_Work to complete_:
Can you return, word for word, the stretch of the film review that runs from "Chris hits the" up to and including "that he expected."?

McCandless has just graduated from Emory University. He's bright, well-liked, talented, the world is his for the taking-it seems. Then he chucks it all, burns his money, abandons his vehicle, donates his graduate school fund to charity and hits the road. He's a leatherfoot, hoofing all across the country from Atlanta to South Dakota, on to California and finally to his goal of the utopian loner's dream world of "Alaska". Alaska is quoted here because it represents far more for McCandless than just a remote place full of emptiness and nature. It represents the "wild" that gorgeous and challenging place where he can find himself, or so he thinks.

He's on a wild goose chase with himself but doesn't quite understand or realize it. He thinks he's stuffing life and experience and learning into all the time that he has-he's abandoned everything including his sister and parents. In fact, he refuses to communicate with them at all. Their heartbreak, worry, fears, and frustrations are with us the viewer at all times and we wonder (as do a few characters in the film) silently, "how can he do this to them"?

Chris hits the road hard. He takes odd jobs, and goes from frustrated relationship to the next one. But they always are frustrating because he simply will not give of himself. They aren't frustrating for him, but for those who want to befriend him. His search for personal meaning is truly little more than an avoidance of his own personal demons, mostly from his parents' history and rocky marriage. He is surrounded by love, people who want him, his company, his brilliance and soft, caring approach to the world. He is attractive to others, but he loathes himself somehow. In the wilds of the Alaskan wilderness he thinks he will find what he is looking for and he does, but not in the way that he expected.

Again and again, people that Chris meets offer their friendship to him and sometimes their love. But he cannot accept it. Something in him prevents him from accepting love or truly giving it. Perhaps it would be contrary to the loner path that he'd chosen?

This is a sad story, so beautifully filmed. The acting is spot on, too.

Hal Holbrook plays an old man with a painful secret of his own. He knows that Chris and he are two of a kind and need each other. We in the audience also know this. Holbrook is Chris' chance for stability and a home, the true path to insight for someone whose core issues are built upon a perceived betrayal and lack of love from others, mainly his parents. It's a hard moment for the viewer when Chris walks away from Holbrook abandoning another fortunate opportunity for healing and happiness, but it is not so hard for Chris whose focus is solely on getting to his personal nirvana that he understands and expects Alaska to be.

_Data section_:

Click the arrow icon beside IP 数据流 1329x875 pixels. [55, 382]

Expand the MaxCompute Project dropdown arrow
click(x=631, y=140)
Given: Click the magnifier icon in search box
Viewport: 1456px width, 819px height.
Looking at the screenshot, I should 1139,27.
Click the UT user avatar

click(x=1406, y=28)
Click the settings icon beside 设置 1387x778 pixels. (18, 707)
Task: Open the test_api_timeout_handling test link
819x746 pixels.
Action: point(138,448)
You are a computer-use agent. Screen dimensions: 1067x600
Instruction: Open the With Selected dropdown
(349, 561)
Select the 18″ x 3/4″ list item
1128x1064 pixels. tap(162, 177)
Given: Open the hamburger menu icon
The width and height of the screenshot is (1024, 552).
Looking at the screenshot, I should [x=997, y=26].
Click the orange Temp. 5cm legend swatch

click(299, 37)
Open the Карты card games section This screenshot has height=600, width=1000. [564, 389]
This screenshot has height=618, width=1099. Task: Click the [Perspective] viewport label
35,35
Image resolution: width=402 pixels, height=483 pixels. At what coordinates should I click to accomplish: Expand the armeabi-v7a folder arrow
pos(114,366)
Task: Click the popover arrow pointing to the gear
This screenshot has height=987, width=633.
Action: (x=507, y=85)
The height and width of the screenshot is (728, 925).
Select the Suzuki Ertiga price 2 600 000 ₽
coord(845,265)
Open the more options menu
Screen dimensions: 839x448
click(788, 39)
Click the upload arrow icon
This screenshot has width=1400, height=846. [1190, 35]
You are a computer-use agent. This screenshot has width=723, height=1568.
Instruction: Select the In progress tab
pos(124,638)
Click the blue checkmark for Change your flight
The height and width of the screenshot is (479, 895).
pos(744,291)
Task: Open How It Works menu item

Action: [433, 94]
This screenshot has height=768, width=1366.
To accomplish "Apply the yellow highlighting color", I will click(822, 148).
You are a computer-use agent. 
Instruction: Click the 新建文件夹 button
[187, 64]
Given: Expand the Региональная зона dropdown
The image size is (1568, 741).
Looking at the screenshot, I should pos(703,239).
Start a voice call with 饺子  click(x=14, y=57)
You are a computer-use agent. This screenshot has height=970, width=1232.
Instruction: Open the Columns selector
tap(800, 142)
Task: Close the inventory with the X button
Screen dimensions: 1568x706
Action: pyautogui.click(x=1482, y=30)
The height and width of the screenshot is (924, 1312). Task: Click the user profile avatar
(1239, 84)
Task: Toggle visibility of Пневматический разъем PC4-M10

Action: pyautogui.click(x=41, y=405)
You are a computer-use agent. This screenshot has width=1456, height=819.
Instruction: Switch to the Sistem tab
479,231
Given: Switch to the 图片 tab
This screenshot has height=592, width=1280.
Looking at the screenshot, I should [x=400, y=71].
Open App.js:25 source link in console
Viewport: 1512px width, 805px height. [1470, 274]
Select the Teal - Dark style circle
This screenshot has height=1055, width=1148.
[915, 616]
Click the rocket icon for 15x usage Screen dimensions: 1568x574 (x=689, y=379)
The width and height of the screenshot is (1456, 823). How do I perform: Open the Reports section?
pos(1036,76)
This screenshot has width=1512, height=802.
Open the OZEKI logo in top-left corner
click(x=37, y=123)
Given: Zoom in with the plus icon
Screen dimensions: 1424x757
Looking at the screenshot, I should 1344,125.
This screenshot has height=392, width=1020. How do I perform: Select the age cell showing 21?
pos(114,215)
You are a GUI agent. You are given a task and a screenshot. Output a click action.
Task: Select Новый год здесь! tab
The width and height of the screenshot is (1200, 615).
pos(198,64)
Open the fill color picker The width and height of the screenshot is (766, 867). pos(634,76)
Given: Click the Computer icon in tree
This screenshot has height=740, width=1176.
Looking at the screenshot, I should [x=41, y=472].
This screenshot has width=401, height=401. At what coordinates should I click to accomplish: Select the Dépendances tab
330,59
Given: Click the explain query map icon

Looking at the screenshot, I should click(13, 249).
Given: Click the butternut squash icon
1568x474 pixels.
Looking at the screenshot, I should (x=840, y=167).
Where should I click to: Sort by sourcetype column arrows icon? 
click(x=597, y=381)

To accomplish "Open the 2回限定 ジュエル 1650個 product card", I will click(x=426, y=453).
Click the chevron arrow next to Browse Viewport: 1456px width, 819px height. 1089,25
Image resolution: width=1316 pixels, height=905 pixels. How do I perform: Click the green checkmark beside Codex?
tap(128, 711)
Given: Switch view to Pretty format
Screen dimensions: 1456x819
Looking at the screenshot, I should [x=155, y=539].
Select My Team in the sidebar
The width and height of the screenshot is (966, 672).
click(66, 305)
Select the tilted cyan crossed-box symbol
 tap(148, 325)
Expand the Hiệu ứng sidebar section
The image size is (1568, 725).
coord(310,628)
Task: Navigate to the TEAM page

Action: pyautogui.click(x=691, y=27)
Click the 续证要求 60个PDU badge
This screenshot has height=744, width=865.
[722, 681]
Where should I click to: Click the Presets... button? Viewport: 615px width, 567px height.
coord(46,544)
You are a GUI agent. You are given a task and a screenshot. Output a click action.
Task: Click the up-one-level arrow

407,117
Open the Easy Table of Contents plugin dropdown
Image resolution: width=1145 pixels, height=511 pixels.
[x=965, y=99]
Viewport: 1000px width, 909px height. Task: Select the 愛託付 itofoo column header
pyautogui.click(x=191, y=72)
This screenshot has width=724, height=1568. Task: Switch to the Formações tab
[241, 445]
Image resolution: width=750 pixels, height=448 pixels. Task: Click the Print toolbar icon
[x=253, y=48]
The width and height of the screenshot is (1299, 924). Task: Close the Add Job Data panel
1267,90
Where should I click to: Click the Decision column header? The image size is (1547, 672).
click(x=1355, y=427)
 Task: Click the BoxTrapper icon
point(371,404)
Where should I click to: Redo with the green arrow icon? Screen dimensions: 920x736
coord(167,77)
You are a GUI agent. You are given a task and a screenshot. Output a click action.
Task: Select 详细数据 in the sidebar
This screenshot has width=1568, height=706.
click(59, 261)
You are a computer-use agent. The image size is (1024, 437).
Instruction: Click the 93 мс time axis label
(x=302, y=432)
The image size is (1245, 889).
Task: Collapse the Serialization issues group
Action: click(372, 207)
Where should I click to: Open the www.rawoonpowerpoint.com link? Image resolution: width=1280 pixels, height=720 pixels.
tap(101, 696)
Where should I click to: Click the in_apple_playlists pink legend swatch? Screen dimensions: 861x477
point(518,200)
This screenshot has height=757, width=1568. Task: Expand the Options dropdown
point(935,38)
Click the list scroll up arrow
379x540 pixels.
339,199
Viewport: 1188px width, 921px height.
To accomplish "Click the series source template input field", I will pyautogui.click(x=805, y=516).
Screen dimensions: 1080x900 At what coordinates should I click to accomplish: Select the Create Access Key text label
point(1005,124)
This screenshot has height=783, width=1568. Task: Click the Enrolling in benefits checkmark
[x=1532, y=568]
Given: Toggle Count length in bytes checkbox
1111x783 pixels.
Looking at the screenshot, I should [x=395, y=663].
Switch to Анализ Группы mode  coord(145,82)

_Output of the exercise_:
Chris hits the road hard. He takes odd jobs, and goes from frustrated relationship to the next one. But they always are frustrating because he simply will not give of himself. They aren't frustrating for him, but for those who want to befriend him. His search for personal meaning is truly little more than an avoidance of his own personal demons, mostly from his parents' history and rocky marriage. He is surrounded by love, people who want him, his company, his brilliance and soft, caring approach to the world. He is attractive to others, but he loathes himself somehow. In the wilds of the Alaskan wilderness he thinks he will find what he is looking for and he does, but not in the way that he expected.